Денис Гуцко - Домик в Армагеддоне
– Честной отец, позвольте.
– Тебе, Фима, лучше бы сейчас помолчать, – мягко, но категорично перебил его отец Михаил. – Уж поверь моему слову, не делай себе хуже.
– Позвольте.
Фима поднялся с места, ступил в проход между парт. Отец Михаил показал рукой: что ж, говори. И как-то по-мужицки, враскорячку, уселся на свой скрипучий стул с высокой спинкой.
Обычно тот, кто хотел высказаться перед Стягом, становился к нему лицом. Но отец Михаил не вызвал, и Фима остался на своем месте.
– Батюшка, мы совершили проступок, – начал Фима. – Выступили без благословения.
Я виноват. Убеждал всех, что вы нас поддержите. Но, владыко, что нам было делать?

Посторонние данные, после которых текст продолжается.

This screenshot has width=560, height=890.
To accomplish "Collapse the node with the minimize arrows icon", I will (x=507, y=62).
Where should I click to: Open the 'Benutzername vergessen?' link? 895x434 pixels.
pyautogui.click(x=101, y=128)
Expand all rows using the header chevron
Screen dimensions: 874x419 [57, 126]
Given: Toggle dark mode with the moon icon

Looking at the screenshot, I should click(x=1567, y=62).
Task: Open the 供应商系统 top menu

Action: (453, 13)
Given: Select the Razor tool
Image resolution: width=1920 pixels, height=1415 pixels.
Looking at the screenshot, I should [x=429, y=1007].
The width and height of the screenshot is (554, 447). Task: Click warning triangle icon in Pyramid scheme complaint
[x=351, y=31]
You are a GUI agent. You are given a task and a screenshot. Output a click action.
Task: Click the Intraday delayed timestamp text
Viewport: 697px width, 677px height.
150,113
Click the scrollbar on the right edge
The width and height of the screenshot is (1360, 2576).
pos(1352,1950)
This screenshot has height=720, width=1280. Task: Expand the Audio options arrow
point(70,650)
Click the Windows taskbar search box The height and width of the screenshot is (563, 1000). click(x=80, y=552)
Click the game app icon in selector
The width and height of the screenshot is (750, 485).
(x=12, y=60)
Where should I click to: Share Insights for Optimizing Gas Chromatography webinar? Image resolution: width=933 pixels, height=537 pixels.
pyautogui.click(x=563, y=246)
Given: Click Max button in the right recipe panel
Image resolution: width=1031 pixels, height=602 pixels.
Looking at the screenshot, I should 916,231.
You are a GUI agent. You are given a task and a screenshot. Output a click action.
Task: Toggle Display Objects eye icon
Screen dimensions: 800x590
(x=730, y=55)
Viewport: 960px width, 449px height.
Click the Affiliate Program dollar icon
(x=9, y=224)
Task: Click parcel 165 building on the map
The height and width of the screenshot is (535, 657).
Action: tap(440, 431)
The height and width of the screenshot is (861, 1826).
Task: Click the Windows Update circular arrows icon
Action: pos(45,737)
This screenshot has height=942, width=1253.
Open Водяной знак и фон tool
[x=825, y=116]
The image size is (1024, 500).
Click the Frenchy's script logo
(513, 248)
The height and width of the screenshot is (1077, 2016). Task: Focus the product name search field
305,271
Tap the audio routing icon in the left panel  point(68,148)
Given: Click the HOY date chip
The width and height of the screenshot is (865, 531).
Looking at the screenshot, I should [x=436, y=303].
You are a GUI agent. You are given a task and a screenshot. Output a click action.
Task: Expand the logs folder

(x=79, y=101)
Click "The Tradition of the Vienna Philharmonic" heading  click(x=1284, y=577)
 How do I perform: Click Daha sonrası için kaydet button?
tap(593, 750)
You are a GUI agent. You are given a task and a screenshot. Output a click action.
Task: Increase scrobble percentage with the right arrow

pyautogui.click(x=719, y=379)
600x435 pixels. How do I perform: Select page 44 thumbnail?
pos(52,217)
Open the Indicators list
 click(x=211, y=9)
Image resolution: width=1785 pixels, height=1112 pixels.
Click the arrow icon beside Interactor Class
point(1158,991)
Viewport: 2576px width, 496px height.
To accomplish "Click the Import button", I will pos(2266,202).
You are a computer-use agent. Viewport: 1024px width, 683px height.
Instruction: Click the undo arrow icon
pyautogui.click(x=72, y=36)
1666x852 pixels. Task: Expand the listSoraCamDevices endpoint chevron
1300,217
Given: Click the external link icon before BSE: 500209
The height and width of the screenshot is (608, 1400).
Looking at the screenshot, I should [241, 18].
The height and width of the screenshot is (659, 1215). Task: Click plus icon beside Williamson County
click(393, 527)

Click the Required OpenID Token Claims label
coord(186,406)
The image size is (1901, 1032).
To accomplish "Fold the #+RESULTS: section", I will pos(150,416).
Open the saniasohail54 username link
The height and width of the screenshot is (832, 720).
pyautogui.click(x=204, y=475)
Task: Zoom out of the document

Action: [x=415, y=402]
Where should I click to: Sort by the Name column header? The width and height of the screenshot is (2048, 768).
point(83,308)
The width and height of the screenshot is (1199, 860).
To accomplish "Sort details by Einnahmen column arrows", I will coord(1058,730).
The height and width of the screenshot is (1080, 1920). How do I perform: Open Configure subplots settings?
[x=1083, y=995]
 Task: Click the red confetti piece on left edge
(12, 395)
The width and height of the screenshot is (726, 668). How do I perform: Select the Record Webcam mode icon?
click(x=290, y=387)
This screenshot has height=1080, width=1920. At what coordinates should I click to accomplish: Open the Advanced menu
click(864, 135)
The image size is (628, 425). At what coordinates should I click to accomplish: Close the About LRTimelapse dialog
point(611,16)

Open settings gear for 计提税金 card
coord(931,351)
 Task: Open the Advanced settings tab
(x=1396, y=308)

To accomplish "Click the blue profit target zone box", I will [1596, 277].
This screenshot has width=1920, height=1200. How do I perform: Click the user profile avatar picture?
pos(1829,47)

Смотреть, как часовню по бревну разберут и увезут с глаз долой? Нас ведь учили:
Святой Воин впереди вас. А тут… У нас под носом, – Фима начал сбиваться: хотелось выплеснуть все сразу, пока не остановили. – Разберут и поставят за оврагом, там через поле как раз свалка, – Фима почувствовал жар, кровь зажурчала в висках. – Мы справимся, благословите нас.
– Ах ты! Не стану даже слушать, – дрогнувшим от гнева голосом сказал отец Михаил.
– И как только додумался?! – Будто оценивая, понимает ли Фима, о чем идет речь, отец Михаил всмотрелся в его лицо. – Возглавить мне предлагаешь?! – и отвернулся к окну. Сказал громче, но гораздо спокойней: – Сколько раз говорил им: больше вам нужно церковных часов, больше. Вот, пожалуйста! Батюшки-святы, вы кем себя возомнили?
– Стяжниками, – еле слышно выдавил Фима.
Отец Михаил промолчал. Услышал, скорей всего, но промолчал.
Дневальные начали мыть коридор. Прошлепали за дверью босые ноги, забулькала отжатая с тряпки вода, чавкнув, стукнула в дощатый пол швабра. Фима вздрогнул, как от озноба. Давящее болезненное чувство вошло в него с этими звуками.
В коридоре кричали:
– Воду!
– Несу, несу! Напор слабый.
Швабра чавкала, каждый раз чуть дальше от двери. Внешне жизнь в Стяге шла обычной чередой: в полдень дневальные начинали мыть полы. Только внешне… Внешнее отслаивалось от сути, как переваренное мясо от кости.
Отец Михаил сказал:
– Я вижу, Ефим, большую гордыню в тебе. Вы поступили как тщеславные людишки, которым очень хотелось стать героями. Выглядеть героями.
– Нет, мы…
– Не перечь, пожалуйста.
Приподнятый над столом палец: молчи и слушай.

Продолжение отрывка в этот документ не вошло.